1.2.3¶
1.2.3 is a maintenance and feature backport release made in September 2019.
New features¶
- HTTP API
- T1524 “set service dns forwarding allow-from <IPv4 net|IPv6 net>” option for limiting queries to specific client networks
- T1503 Functions for checking if a commit is in progress
- T1543 “set system contig-mangement commit-archive source-address” option
- T1554 Intel NIC drivers now support receive side scaling and multiqueue
Resolved issues¶
- T1209 OSPF max-metric values over 100 no longer causes commit errors
- T1333 Fixes issue with DNS forwarding not performing recursive lookups on domain specific forwarders
- T1362 Special characters in VRRP passwords are handled correctly
- T1377 BGP weight is applied properly
- T1420 Fixed permission for log files
- T1425 Wireguard interfaces now support /31 addresses
- T1428 Wireguard correctly handles firewall marks
- T1439 DHCPv6 static mappings now work correctly
- T1450 Flood ping commands now works correctly
- T1460 Op mode “show firewall” commands now support counters longer than 8 digits (T1460)

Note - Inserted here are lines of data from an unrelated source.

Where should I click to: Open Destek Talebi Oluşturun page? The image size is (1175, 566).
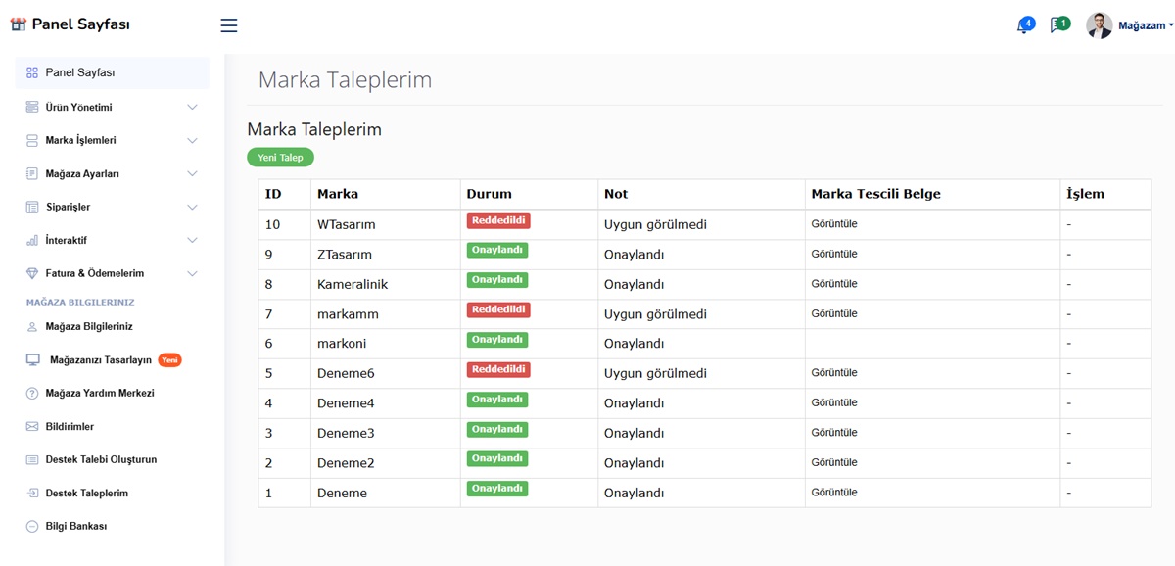[101, 460]
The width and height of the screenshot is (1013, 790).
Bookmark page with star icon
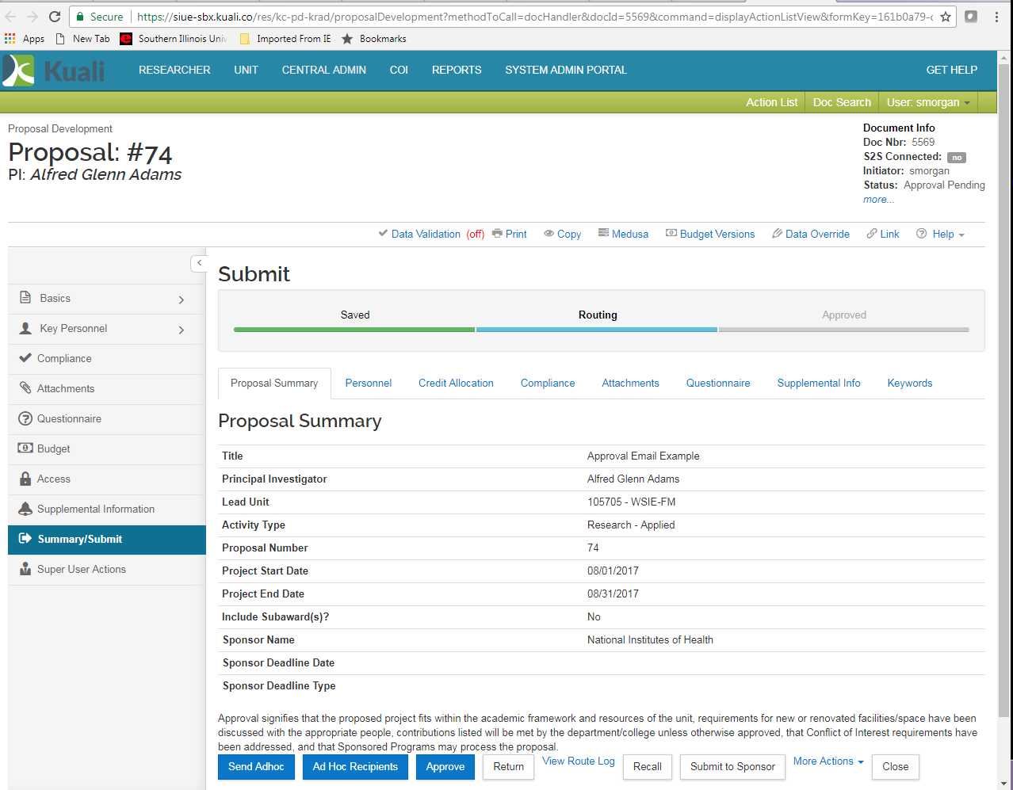click(946, 17)
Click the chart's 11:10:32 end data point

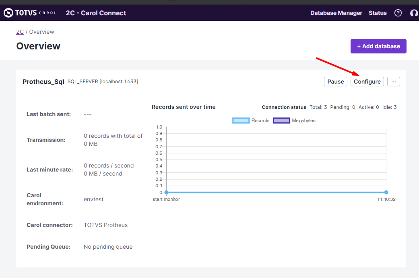tap(386, 192)
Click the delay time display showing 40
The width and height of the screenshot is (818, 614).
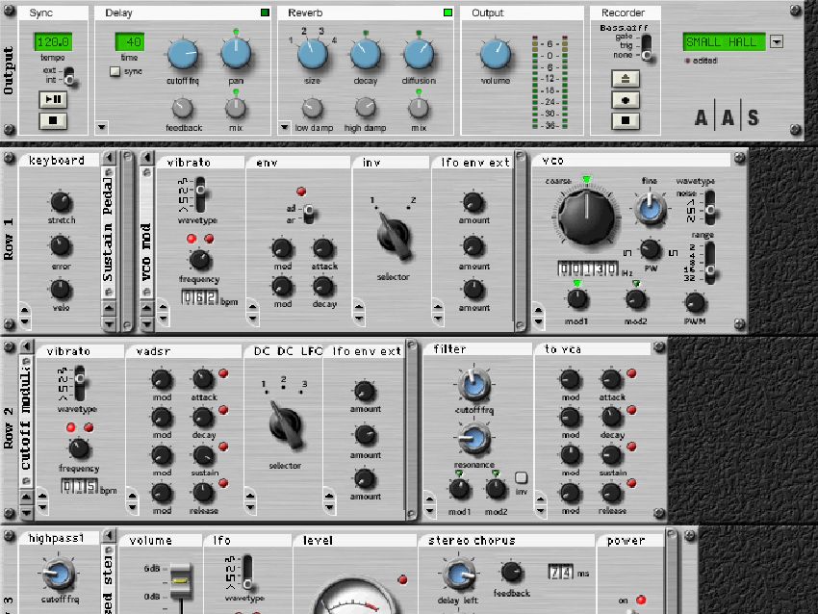coord(129,41)
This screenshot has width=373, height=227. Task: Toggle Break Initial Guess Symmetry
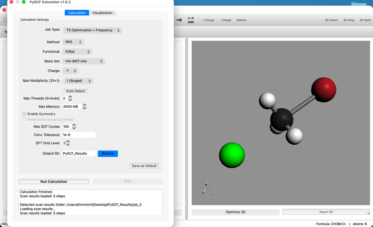(24, 119)
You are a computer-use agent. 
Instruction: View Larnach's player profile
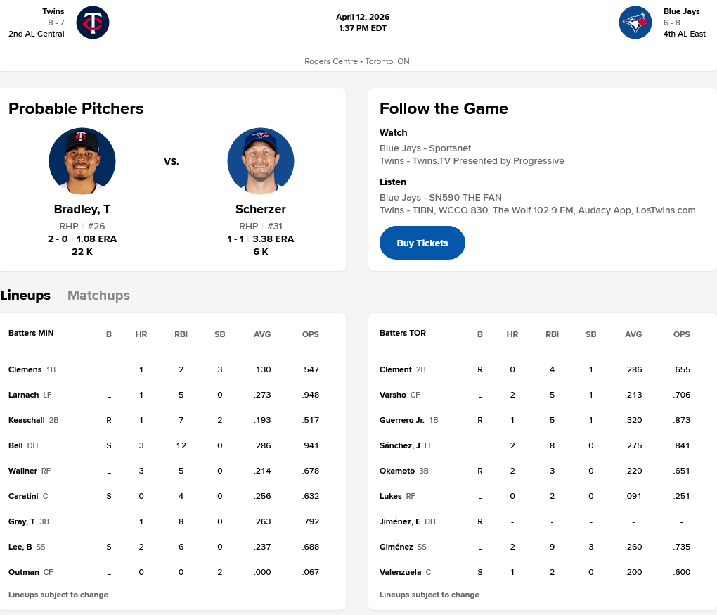coord(23,395)
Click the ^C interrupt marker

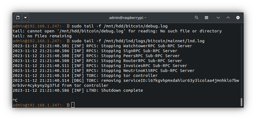(x=15, y=100)
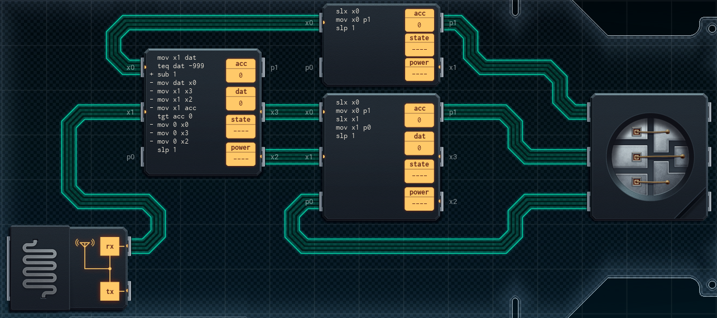717x318 pixels.
Task: Place cursor on the "teq dat -999" line
Action: [x=180, y=66]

- T1465 Fixed priority inversion in VTI commands
- T1468 Fixed remote-as check in the BGP route-reflector-client option
- T1472 It’s now possible to re-create VRRP groups with RFC compatibility mode enabled
- T1527 Fixed a typo in DHCPv6 server help strings
- T1529 Unnumbered BGP peers now support VLAN interfaces
- T1530 Fixed “set system syslog global archive file” command
- T1531 Multiple fixes in cluster configuration scripts
- T1537 Fixed missing help text for “service dns”
- T1541 Fixed input validation in DHCPv6 relay options
- T1551 It’s now possible to create a QinQ interface and a firewall assigned to it in one commit
- T1559 URL filtering now uses correct rule database path and works again
- T1579 “show log vpn ipsec” command works again
- T1576 “show arp interface <intf>” command works again
- T1605 Fixed regression in L2TP/IPsec server
- T1613 Netflow/sFlow captures IPv6 traffic correctly
- T1616 “renew dhcpv6” command now works from op mode
- T1642 BGP remove-private-as option iBGP vs eBGP check works correctly now
- T1540, T1360, T1264, T1623 Multiple improvements in name servers and hosts configuration handling
Internals¶
/etc/resolv.conf
and /etc/hosts
files are now managed by the
vyos-hostsd service that listens on a ZMQ socket for update messages.